I would then have a 10 ohm 1 watt resistor on the NC output of the relay. That way when the power is off the relay coil and the ten ohm resistor look like a lamp filament to the sensor system.
However when you turn on the lights the relay closes and disconnects the 10 ohm resistor.
 

mneary

New Member
I think I understand what you're looking for, a friend invented a similar system. When the system first turns on, the computer applies a voltage to each bulb (not long enough to light it), just to see if the bulb is there. The common power line is monitored to see how much total system power is drawn. If any one "bulb" draws no incremental current, the computer declares a fault to the user.

But you want to fool the computer into thinking that there's a good bulb in place, without actually consuming unused power all the time (or lighting up the engine compartment).

First, you need to determine how you can tell when this test is performed. Does your car have a common power line with a CAN receiver at each headlamp site? This could make it pretty tough. What year/model car is it?

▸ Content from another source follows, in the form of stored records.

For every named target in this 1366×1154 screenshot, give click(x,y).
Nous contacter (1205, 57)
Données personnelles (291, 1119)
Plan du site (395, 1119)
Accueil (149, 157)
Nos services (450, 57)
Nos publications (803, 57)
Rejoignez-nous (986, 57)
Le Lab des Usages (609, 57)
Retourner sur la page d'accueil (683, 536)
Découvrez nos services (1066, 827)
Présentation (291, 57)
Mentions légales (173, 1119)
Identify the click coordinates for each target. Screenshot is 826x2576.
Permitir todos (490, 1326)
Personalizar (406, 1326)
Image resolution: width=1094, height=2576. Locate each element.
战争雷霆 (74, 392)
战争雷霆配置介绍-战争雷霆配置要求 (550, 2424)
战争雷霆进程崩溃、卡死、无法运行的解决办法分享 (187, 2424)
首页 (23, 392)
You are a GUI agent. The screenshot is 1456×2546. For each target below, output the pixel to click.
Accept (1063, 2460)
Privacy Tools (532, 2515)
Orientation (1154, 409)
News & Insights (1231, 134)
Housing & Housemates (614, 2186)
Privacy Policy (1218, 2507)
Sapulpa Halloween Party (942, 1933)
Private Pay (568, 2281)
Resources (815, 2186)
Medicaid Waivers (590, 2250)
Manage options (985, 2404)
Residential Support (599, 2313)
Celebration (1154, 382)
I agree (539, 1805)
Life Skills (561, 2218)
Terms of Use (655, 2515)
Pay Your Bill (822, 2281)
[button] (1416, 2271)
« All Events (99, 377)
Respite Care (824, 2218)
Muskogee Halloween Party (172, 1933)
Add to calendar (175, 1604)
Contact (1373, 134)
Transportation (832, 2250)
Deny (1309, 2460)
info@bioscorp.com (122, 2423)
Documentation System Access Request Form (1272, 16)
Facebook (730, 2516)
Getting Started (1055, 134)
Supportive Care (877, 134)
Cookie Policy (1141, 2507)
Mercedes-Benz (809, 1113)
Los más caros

Maybe the computer can be told that it has HID headlamps retrofitted?

- -More to come as you do research, and verify my guesses.

[edit] tcmtech has a good idea; the relay might have to be delayed a few more milliseconds depending on how long the sensor system takes to make its readings. Also might require less than 10 ohms to look like a headlamp.
 
Last edited:

Kingdom Man

New Member
I think I understand what you're looking for, a friend invented a similar system. When the system first turns on, the computer applies a voltage to each bulb (not long enough to light it), just to see if the bulb is there. The common power line is monitored to see how much total system power is drawn. If any one "bulb" draws no incremental current, the computer declares a fault to the user.

But you want to fool the computer into thinking that there's a good bulb in place, without actually consuming unused power all the time (or lighting up the engine compartment).

First, you need to determine how you can tell when this test is performed. Does your car have a common power line with a CAN receiver at each headlamp site? This could make it pretty tough. What year/model car is it?

Maybe the computer can be told that it has HID headlamps retrofitted?

- -More to come as you do research, and verify my guesses.

[edit] tcmtech has a good idea; the relay might have to be delayed a few more milliseconds depending on how long the sensor system takes to make its readings. Also might require less than 10 ohms to look like a headlamp.
Ya the headlamps are less than 1 ohm, they have pretty much full continuity.
But I like where your going with this, also the car is a 1990 bmw, and therefore because of the age it is not super complex but way ahead of its time.
 

mneary

New Member
Maybe you might not need a relay if a big capacitor will do the job.

You can put a dummy load on your + line in parallel with your HID ballast. I would try a 1-2 ohm resistor (5W wirewound if you can get) in series with a diode and a 3300 µF capacitor. Bleed the cap with 270 ohms 1W. This will draw about 10A for 3 milliseconds, each time power is applied, and then disappear. When the power is removed, it will be discharged after several seconds. Don't leave the diode out, no telling what your computer will do if it sees voltage feeding back in when it thinks the light should be shut off.

The 1 ohm resistor will receive 3 millisecond surges of 150 watts so it must be wirewound. The capacitor should be 105c 25V because it's in a hostile environment.